Work item =>
Your response should consist of the lines below, printed exactly.

The records =>
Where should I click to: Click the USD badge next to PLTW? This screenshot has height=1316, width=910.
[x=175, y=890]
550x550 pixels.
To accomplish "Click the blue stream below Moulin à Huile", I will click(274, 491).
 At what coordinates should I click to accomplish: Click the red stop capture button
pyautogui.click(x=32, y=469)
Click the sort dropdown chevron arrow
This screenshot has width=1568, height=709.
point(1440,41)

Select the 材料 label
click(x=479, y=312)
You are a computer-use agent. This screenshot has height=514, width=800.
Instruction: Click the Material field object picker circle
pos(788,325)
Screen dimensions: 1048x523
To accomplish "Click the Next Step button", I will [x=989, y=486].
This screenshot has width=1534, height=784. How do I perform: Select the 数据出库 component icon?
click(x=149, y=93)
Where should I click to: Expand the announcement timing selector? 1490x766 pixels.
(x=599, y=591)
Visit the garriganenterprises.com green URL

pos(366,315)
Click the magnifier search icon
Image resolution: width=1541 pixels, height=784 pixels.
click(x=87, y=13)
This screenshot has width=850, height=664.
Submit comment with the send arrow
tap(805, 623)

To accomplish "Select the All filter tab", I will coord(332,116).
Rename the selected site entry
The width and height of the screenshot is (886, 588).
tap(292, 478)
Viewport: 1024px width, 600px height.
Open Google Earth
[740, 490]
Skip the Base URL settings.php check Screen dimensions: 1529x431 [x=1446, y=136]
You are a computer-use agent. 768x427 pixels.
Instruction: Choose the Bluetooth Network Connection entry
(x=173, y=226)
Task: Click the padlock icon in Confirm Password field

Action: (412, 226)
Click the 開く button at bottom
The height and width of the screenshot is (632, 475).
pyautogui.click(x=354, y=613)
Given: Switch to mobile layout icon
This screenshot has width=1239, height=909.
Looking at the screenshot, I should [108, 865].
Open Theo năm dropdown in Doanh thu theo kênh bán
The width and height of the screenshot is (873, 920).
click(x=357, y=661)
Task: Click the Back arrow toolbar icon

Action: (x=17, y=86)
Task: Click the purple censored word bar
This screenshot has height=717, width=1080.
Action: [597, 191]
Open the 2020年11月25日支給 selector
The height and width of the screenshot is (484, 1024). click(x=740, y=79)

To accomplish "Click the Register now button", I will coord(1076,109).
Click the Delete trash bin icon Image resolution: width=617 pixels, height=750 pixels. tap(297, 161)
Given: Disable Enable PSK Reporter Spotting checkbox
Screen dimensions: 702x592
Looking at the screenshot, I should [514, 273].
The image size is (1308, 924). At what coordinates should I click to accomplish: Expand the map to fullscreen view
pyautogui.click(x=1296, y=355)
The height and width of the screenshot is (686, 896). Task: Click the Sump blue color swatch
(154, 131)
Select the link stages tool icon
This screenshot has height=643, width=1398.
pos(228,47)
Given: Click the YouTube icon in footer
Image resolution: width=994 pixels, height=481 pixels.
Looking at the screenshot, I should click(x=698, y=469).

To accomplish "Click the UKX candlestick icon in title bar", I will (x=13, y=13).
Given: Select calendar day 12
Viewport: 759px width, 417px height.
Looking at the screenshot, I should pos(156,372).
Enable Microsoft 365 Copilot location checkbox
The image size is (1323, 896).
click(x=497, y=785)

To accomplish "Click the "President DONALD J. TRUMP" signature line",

Answer to this exercise =>
Where should I click to: Click the USD badge next to PLTW? This screenshot has height=1316, width=910.
[x=175, y=890]
550x550 pixels.
To accomplish "Click the blue stream below Moulin à Huile", I will click(274, 491).
 At what coordinates should I click to accomplish: Click the red stop capture button
pyautogui.click(x=32, y=469)
Click the sort dropdown chevron arrow
This screenshot has width=1568, height=709.
point(1440,41)

Select the 材料 label
click(x=479, y=312)
You are a computer-use agent. This screenshot has height=514, width=800.
Instruction: Click the Material field object picker circle
pos(788,325)
Screen dimensions: 1048x523
To accomplish "Click the Next Step button", I will [x=989, y=486].
This screenshot has width=1534, height=784. How do I perform: Select the 数据出库 component icon?
click(x=149, y=93)
Where should I click to: Expand the announcement timing selector? 1490x766 pixels.
(x=599, y=591)
Visit the garriganenterprises.com green URL

pos(366,315)
Click the magnifier search icon
Image resolution: width=1541 pixels, height=784 pixels.
click(x=87, y=13)
This screenshot has width=850, height=664.
Submit comment with the send arrow
tap(805, 623)

To accomplish "Select the All filter tab", I will coord(332,116).
Rename the selected site entry
The width and height of the screenshot is (886, 588).
tap(292, 478)
Viewport: 1024px width, 600px height.
Open Google Earth
[740, 490]
Skip the Base URL settings.php check Screen dimensions: 1529x431 [x=1446, y=136]
You are a computer-use agent. 768x427 pixels.
Instruction: Choose the Bluetooth Network Connection entry
(x=173, y=226)
Task: Click the padlock icon in Confirm Password field

Action: (412, 226)
Click the 開く button at bottom
The height and width of the screenshot is (632, 475).
pyautogui.click(x=354, y=613)
Given: Switch to mobile layout icon
This screenshot has width=1239, height=909.
Looking at the screenshot, I should [108, 865].
Open Theo năm dropdown in Doanh thu theo kênh bán
The width and height of the screenshot is (873, 920).
click(x=357, y=661)
Task: Click the Back arrow toolbar icon

Action: (x=17, y=86)
Task: Click the purple censored word bar
This screenshot has height=717, width=1080.
Action: [597, 191]
Open the 2020年11月25日支給 selector
The height and width of the screenshot is (484, 1024). click(x=740, y=79)

To accomplish "Click the Register now button", I will coord(1076,109).
Click the Delete trash bin icon Image resolution: width=617 pixels, height=750 pixels. tap(297, 161)
Given: Disable Enable PSK Reporter Spotting checkbox
Screen dimensions: 702x592
Looking at the screenshot, I should [514, 273].
The image size is (1308, 924). At what coordinates should I click to accomplish: Expand the map to fullscreen view
pyautogui.click(x=1296, y=355)
The height and width of the screenshot is (686, 896). Task: Click the Sump blue color swatch
(154, 131)
Select the link stages tool icon
This screenshot has height=643, width=1398.
pos(228,47)
Given: Click the YouTube icon in footer
Image resolution: width=994 pixels, height=481 pixels.
Looking at the screenshot, I should click(x=698, y=469).

To accomplish "Click the UKX candlestick icon in title bar", I will (x=13, y=13).
Given: Select calendar day 12
Viewport: 759px width, 417px height.
Looking at the screenshot, I should pos(156,372).
Enable Microsoft 365 Copilot location checkbox
The image size is (1323, 896).
click(x=497, y=785)

To accomplish "Click the "President DONALD J. TRUMP" signature line",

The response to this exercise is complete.